Each line of data below is to be returned exactly, leaving out any picture.

--- MATERIAL FOR THIS TASK ---

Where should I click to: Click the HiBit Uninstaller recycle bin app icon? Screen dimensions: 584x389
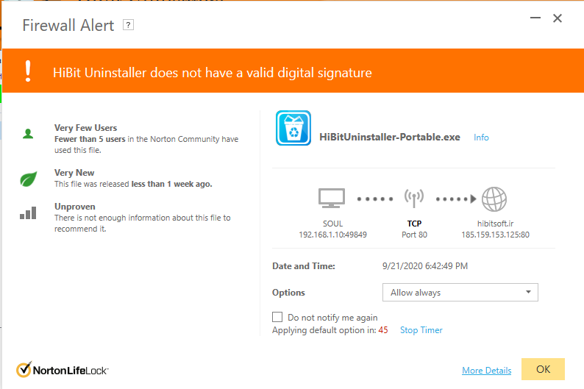[x=293, y=129]
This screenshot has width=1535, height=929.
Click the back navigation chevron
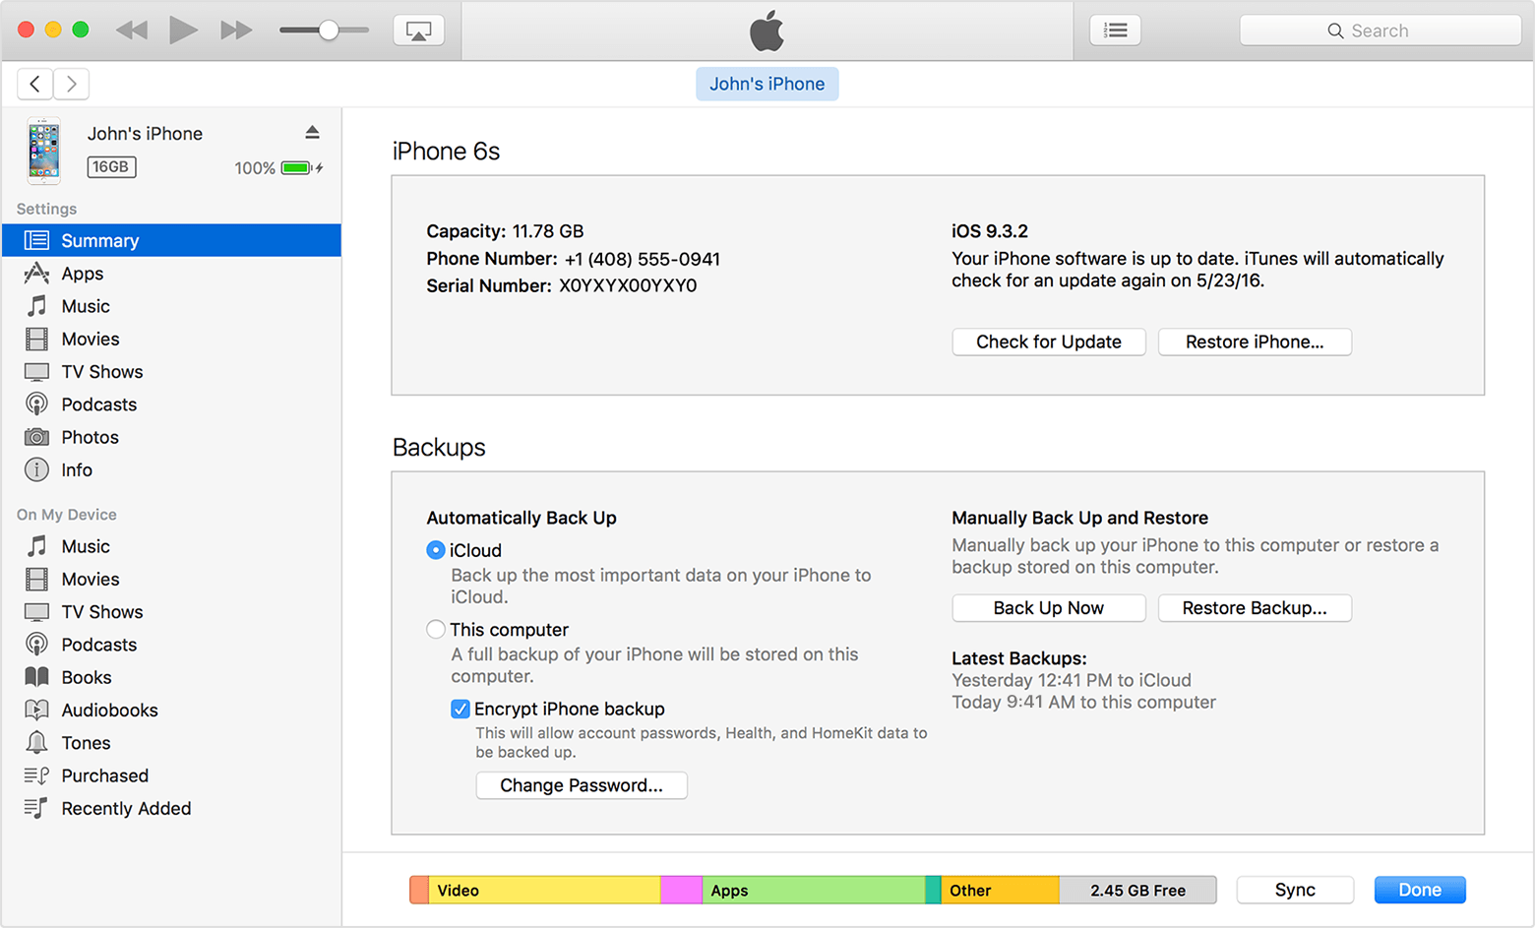click(34, 84)

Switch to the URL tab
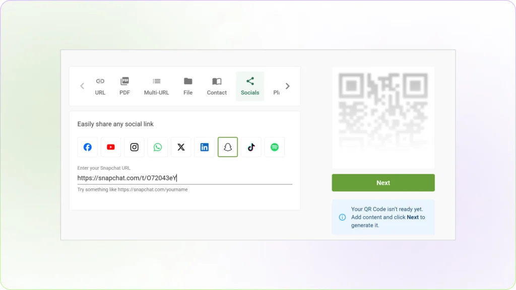pos(100,86)
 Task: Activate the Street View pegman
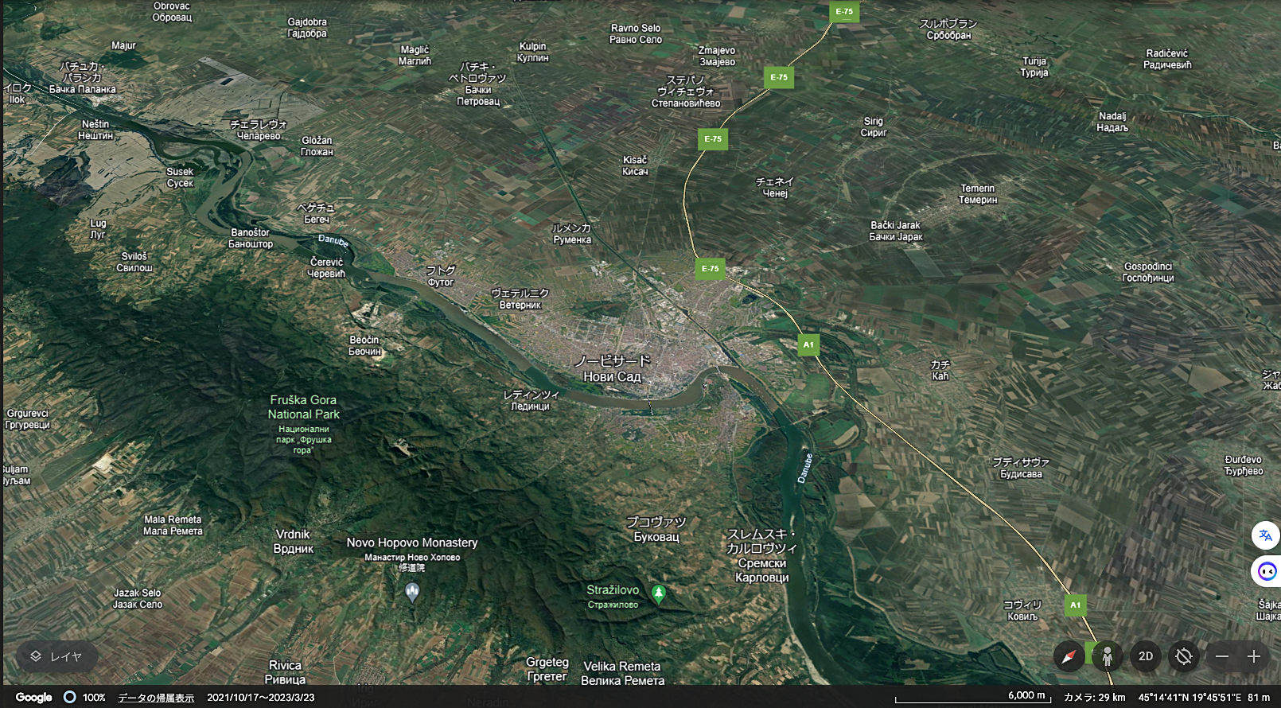(x=1107, y=656)
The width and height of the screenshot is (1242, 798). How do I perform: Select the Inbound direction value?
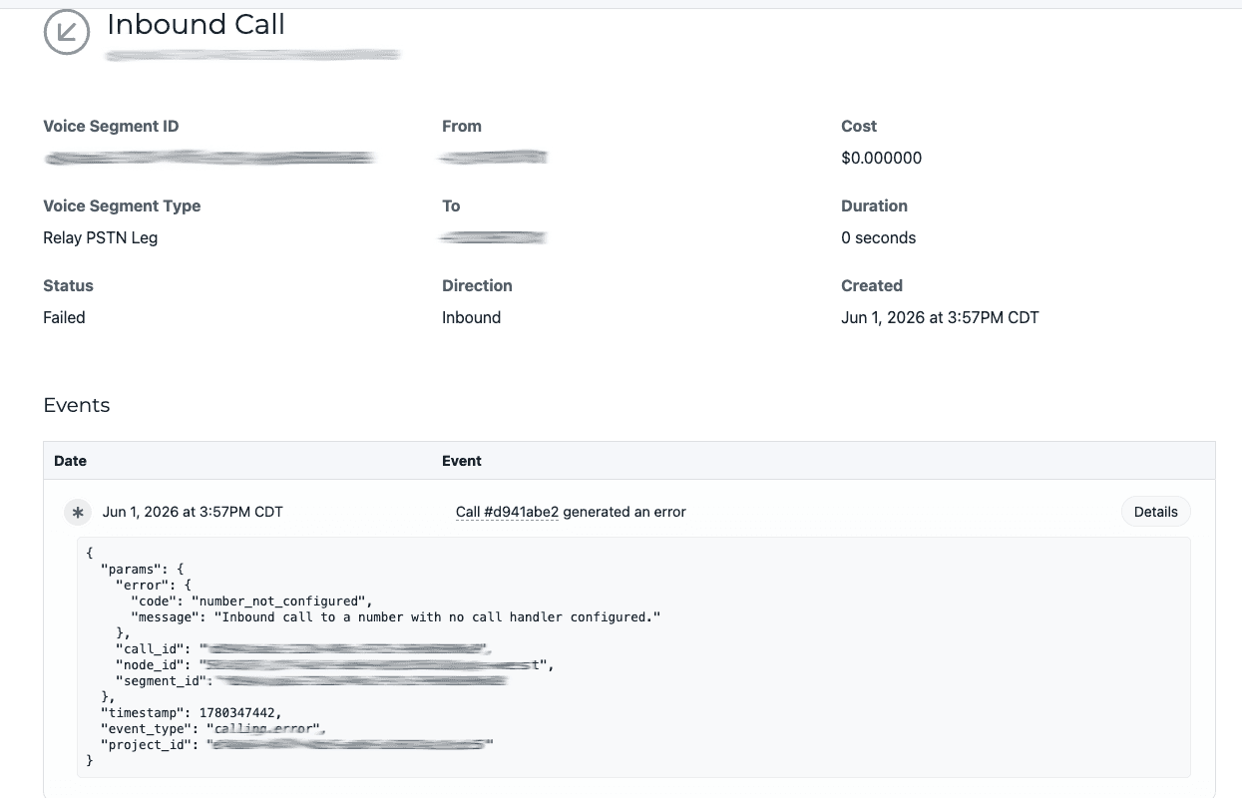pyautogui.click(x=471, y=317)
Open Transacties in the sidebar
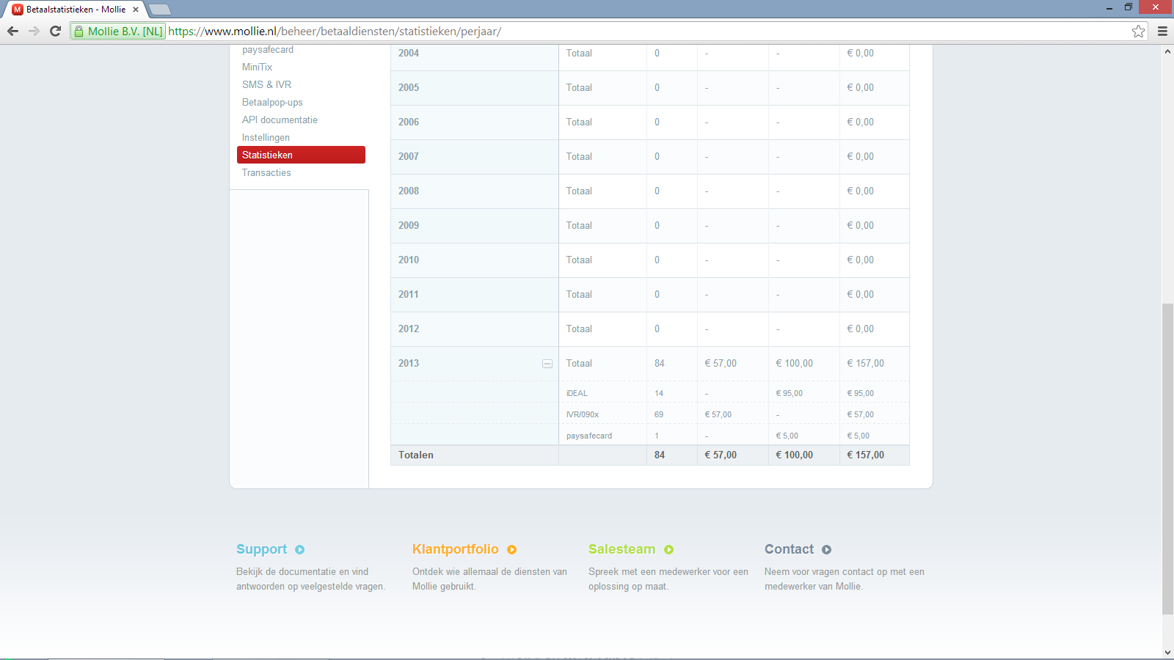1174x660 pixels. click(266, 172)
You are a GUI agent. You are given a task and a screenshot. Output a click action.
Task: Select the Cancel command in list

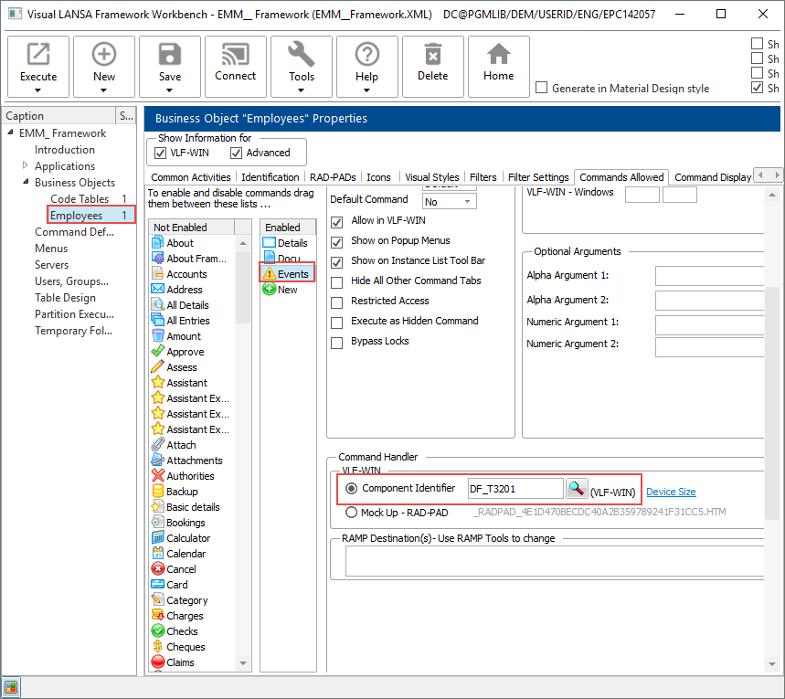coord(181,569)
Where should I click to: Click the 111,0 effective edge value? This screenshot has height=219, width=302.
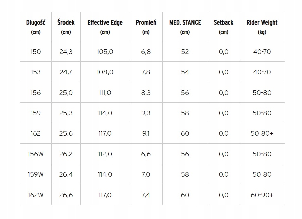tap(105, 93)
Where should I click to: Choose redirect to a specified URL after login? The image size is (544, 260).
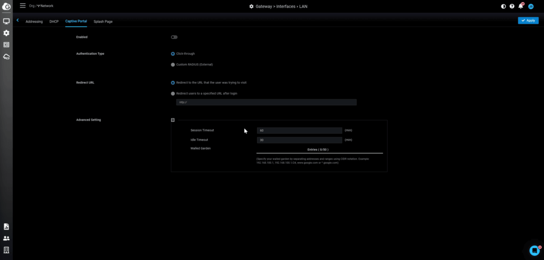pos(173,93)
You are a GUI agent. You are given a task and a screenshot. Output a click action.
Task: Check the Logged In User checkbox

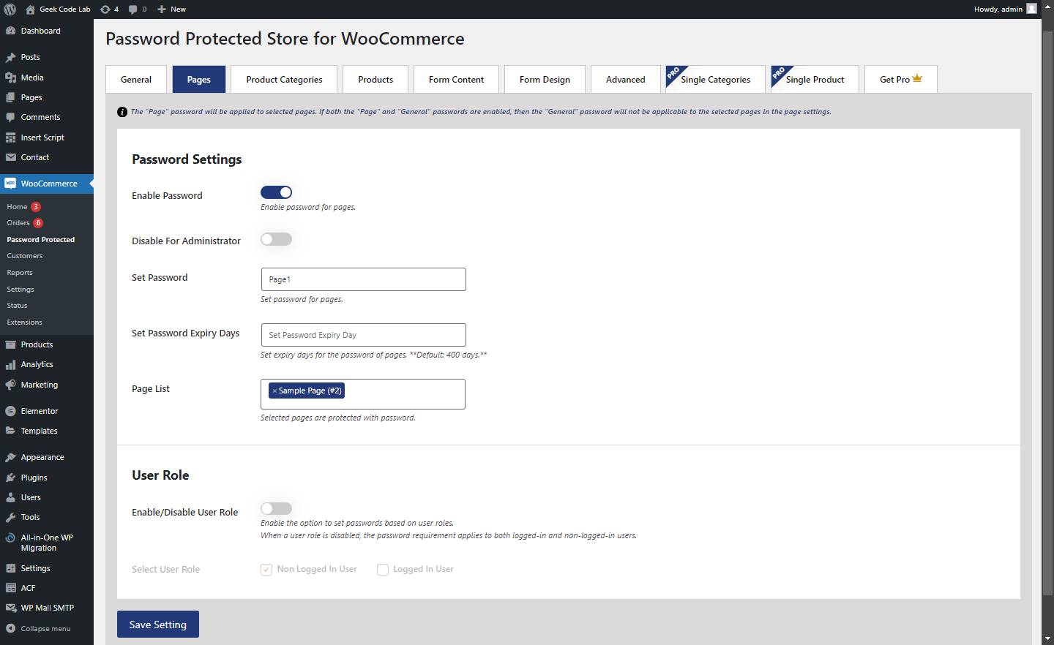(383, 570)
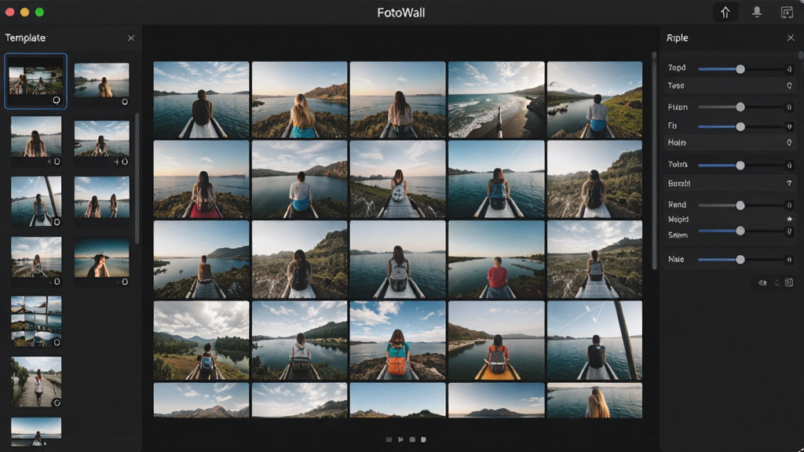Close the Riple panel
Image resolution: width=804 pixels, height=452 pixels.
coord(790,38)
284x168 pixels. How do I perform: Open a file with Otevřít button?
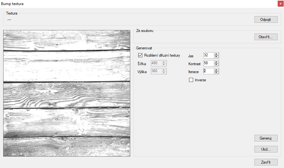(266, 37)
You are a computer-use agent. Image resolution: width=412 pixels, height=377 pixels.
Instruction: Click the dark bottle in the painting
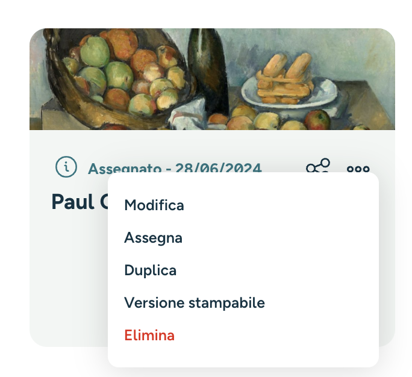(209, 71)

---

§ **RESPONSE AREA**:
Where should I click to: Click the HiBit Uninstaller recycle bin app icon? Screen dimensions: 584x389
[x=293, y=129]
This screenshot has width=1535, height=929.
Click the back navigation chevron
click(34, 84)

Switch to the URL tab
pos(100,86)
 Task: Activate the Street View pegman
(x=1107, y=656)
The width and height of the screenshot is (1242, 798). How do I perform: Select the Inbound direction value?
pyautogui.click(x=471, y=317)
Open Transacties in the sidebar
1174x660 pixels. click(266, 172)
You are a GUI agent. You are given a task and a screenshot. Output a click action.
Task: Select the Cancel command in list

coord(181,569)
Where should I click to: Click the 111,0 effective edge value? This screenshot has height=219, width=302.
tap(105, 93)
Where should I click to: Choose redirect to a specified URL after login? The image size is (544, 260).
pos(173,93)
You are a GUI agent. You are given a task and a screenshot. Output a click action.
Task: Check the Logged In User checkbox

(383, 570)
Close the Riple panel
Image resolution: width=804 pixels, height=452 pixels.
coord(790,38)
284x168 pixels. How do I perform: Open a file with Otevřít button?
(266, 37)
You are a computer-use agent. Image resolution: width=412 pixels, height=377 pixels.
Instruction: Click the dark bottle in the painting
(209, 71)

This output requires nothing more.